Although multithreshold design helps engineers minimise leakage of their designs through the use of multiple libraries, another technique, multivoltage design, helps designers control dynamic power.

Similar to multithreshold design, multivoltage design enables designers to give the critical paths and blocks in their designs access to maximum voltage for the process and specification, but the designers then reduce the voltage for less power-hungry blocks.

For example, Keating said, a processor block may require a clock speed of 500 MHz, but a USB core may require only 30 MHz to comply with the USB protocol and thus require less voltage to run. So, if designers give the USB core only the power it needs, they can drastically reduce the overall power the design consumes.

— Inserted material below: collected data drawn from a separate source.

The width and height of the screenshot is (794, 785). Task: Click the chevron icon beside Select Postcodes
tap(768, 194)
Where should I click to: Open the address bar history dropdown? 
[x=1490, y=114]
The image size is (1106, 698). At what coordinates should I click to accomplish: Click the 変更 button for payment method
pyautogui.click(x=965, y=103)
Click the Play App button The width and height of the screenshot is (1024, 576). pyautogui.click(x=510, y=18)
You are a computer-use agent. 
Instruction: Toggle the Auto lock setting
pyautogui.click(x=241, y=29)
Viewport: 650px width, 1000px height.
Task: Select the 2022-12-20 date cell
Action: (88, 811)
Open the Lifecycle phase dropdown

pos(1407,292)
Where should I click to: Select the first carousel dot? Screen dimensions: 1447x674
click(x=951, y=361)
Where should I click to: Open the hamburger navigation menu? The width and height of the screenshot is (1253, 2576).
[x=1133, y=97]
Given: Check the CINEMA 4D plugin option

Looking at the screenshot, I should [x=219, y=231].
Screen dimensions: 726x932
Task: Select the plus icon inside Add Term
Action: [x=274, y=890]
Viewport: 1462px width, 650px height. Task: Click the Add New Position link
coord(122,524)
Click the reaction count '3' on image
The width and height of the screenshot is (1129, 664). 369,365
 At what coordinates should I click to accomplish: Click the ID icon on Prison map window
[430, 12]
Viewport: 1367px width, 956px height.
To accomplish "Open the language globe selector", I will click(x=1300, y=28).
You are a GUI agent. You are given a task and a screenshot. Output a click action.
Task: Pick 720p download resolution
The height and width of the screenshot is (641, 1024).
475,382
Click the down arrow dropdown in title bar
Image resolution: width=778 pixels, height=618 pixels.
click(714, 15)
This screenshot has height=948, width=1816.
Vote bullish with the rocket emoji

To implement the method, designers traditionally put level shifters between blocks that are running at different voltages. “If you have a 0.9V region on your IC design that is sending a signal to a 1.2V region, you have to put a level shifter between the two regions so you can boost it to the swing in voltage and control timing,” Keating said.

Although a fairly simple concept, its implementation is more complex. First, designers must get used to dealing with multiple voltages on a die.

“We are really trained as engineers that a chip has just one power supply, and now you have to deal with some complications,” said Keating. There are also some fairly significant challenges on the tools front. Most commercial synthesis and physical-design tools can insert level shifters and can perform multivoltage, but creating RTL is a problem.

“HDLs don’t yet have a mechanism for describing power connectivity,” said Keating. This lack is one area that EDA vendors are addressing by trying to implement a low-power standard.

Another emerging method that started in custom design but is making its way into ASIC design is the use of parallelism along with voltage scaling. In their book, Chinnery and Keutzer describe this technique. Keutzer said that people at first dismissed it as impractical but that it is now getting serious attention.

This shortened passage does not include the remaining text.